The Sahara desert expands by nearly one meter per day, literally driving people out of their homes. ~ Magnus Larsson
Dan Pink says extrinsic incentives, a.k.a. 'carrots and sticks,' dull creativity. The key to economic success is in intrinsic motivations -- autonomy, mastery and purpose.
Science confirms what we know in our hearts. ~ Dan Pink
Maestro Itay Talgam on the intricate role of the conductor in creating not only the process of performance, but also the conditions in which this process occurs.
Interpretation is the real story of the performance. ~ Itay Talgam
Daniel Birnbaum on the art of curating -- something we can really relate to here -- as an unseen force that shapes the art experience beyond the individual objects.
It’s the gallery itself, the institution, that becomes the frame. ~ Daniel Birnbaum
German friar Brother Paulus Terwitte contests we've become primitive hunters and gatherers, preoccupied with collecting information, instead of taking in less and deepening our life. He advocates the 'organized doing of nothing' -- meditation, prayer, contemplation -- as a way to find 'the inner voices of things.'
The most important question is, ‘Where are you in your thoughts?’ ~ Brother Paulus Terwitte
Chris Anderson forewarns about the dreaded TED crash following the end of the 4-day idea binge, when sleep deprivation kicks in and dopamine plummets. We can already feel it.
The wonderful Tom Reilly's (in)famous satire of the conference. Here, impersonating TED Europe's charmingly stern director, Bruno Giussani.

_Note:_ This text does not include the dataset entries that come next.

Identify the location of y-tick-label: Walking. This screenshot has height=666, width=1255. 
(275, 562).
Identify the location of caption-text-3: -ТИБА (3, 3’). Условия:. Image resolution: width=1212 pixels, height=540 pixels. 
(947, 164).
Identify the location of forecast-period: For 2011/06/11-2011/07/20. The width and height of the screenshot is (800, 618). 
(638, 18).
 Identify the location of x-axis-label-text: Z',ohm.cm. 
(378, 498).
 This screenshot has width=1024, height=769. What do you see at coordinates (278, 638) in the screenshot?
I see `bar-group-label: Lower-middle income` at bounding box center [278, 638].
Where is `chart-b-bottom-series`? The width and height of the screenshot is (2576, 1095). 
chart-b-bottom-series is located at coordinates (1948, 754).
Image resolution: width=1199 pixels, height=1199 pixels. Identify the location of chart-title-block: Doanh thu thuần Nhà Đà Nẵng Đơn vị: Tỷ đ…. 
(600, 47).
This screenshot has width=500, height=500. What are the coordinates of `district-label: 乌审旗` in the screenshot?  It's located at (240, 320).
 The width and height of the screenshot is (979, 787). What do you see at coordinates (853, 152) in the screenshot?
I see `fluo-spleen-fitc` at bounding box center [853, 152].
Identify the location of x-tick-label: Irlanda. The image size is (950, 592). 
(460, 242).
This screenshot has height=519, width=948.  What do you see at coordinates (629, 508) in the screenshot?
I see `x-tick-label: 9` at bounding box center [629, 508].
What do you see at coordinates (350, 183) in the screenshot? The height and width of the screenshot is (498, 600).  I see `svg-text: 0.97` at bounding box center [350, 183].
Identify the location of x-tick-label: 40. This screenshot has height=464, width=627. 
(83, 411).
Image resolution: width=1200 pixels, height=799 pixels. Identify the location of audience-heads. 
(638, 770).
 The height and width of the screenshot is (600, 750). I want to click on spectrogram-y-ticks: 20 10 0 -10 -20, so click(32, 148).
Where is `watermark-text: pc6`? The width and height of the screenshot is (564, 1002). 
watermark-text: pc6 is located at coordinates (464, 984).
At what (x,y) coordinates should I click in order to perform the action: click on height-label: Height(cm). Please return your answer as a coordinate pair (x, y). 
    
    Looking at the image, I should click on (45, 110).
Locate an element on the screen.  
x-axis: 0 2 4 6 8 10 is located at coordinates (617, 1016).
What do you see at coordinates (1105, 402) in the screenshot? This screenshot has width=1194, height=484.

Parodying the Lifesaver filtration bottle, Tom mock(?)-relieves in a glass, runs it through the Lifesaver bottle, and hands it to Chris to drink. Upon chugging it, Chris proclaims: 'Trust.'
The phenomenal Imogen Heap takes the stage for one last surprise performance after the fantastic audience response to her scheduled act. She plays the hang, a mysterious gong-like instrument, and asks us to be her live looping device, dividing the audience into a 3-part chorus. The collective experience is utterly magnetic, and you can just see the music running through her entire body as she performs. Magic, personified.
On a personal note, the TED experience has been every bit as invigorating, inspiring and incredible as expected, and then some. Exhausting as it may have been, reporting is has been a modest effort to help extend TED’s fundamental mission — “ideas worth spreading.”